84. Largest Rectangle in Histogram

Leetcode Array Stack

Given $n$ non-negative integers representing the histogram's bar height where the width of each bar is 1, find the area of largest rectangle in the histogram.

Above is a histogram where width of each bar is 1, given height = [2,1,5,6,2,3].

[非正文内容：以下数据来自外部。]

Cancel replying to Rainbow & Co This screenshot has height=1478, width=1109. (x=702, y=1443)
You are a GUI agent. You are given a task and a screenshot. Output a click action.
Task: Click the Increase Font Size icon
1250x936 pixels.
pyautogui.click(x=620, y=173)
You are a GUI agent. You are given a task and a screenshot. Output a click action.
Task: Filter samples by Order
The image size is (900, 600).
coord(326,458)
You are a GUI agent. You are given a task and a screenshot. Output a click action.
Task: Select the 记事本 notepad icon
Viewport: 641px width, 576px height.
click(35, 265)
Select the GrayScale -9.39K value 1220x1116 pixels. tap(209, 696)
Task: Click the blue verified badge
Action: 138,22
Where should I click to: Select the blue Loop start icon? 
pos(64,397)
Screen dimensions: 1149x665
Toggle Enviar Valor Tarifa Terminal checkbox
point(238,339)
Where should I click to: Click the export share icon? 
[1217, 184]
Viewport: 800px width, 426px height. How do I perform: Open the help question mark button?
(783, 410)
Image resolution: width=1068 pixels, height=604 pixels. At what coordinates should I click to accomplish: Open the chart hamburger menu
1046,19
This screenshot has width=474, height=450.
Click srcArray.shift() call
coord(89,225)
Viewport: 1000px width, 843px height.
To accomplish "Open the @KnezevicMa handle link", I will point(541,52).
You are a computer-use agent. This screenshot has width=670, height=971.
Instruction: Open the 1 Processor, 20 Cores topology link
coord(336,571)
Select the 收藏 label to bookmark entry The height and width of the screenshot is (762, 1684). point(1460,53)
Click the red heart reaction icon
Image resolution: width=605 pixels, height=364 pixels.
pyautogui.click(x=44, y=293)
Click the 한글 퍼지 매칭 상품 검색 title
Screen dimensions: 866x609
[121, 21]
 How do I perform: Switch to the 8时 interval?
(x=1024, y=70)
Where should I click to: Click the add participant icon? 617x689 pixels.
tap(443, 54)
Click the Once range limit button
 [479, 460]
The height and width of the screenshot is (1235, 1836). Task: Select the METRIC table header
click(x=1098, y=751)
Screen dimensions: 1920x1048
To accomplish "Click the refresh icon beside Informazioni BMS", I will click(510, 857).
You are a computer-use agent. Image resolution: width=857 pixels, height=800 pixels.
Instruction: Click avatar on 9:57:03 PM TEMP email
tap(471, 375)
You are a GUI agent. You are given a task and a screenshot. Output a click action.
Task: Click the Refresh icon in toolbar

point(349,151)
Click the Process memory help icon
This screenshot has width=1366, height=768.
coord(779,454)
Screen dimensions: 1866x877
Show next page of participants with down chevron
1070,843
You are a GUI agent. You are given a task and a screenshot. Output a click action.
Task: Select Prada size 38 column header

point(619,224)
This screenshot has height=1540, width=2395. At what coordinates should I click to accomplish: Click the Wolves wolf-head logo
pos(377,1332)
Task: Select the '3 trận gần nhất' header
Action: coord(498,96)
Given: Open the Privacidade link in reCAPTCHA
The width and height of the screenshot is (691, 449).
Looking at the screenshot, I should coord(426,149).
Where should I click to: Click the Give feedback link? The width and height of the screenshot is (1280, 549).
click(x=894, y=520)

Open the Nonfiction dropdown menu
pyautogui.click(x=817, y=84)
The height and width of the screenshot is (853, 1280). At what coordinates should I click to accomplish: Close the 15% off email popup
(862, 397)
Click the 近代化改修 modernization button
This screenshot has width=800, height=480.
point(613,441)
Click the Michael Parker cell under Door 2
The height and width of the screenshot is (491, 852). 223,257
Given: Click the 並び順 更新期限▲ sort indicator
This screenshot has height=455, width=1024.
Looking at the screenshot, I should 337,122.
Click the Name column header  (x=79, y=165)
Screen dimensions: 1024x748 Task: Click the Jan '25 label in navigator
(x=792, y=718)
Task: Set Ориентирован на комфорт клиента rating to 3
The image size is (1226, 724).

The largest rectangle is shown in the shaded area, which has area = 10 unit.

Example:

Input: [2,1,5,6,2,3]
Output: 10

分析

这道题目其实挺难的，一看到题目的时候根本不知道用什么好的解决方法。这里巧妙的利用的stack。stack里存放的是依次递增的数组。当数组依次递增的时候，当前的数字肯定不是右边界，所以不需要求最大面积，只需要依次入栈(stack.push(i))。当遇到递减的元素的时候(heights[stack.peek()] >= cur)，需要停下来求一下面积。首先找到右边界，既然这个数字是减小了的，那么右边界肯定不是它，而是前面的那个数字(i-1)。那么左边界呢？我们构造一个循环，依次弹出栈顶元素，如果它比当当前值要小，那肯定不是；否则依次求其面积(h * w)。

/**
 * find the area of largest rectangle in the histogram
 * @param heights: an array of non-negative integers
 * @return: the area of largest rectangle in the histogram
 */
public static int largestRectangleArea(int[] heights) {
    if (heights == null || heights.length == 0) {
        return 0;
    }
    Stack<Integer> stack = new Stack<Integer>();
    int ans = 0;
    for (int i = 0; i <= heights.length; i++) {
        int cur = (i == heights.length) ? -1 : heights[i];
        while (!stack.isEmpty() && heights[stack.peek()] >= cur) {
            int h = heights[stack.pop()];
            int w = stack.isEmpty() ? i : i - stack.peek() - 1;
            ans = Math.max(ans, h * w);
        }
        stack.push(i);
    }
    return ans;
}

reference: https://www.geeksforgeeks.org/largest-rectangle-under-histogram/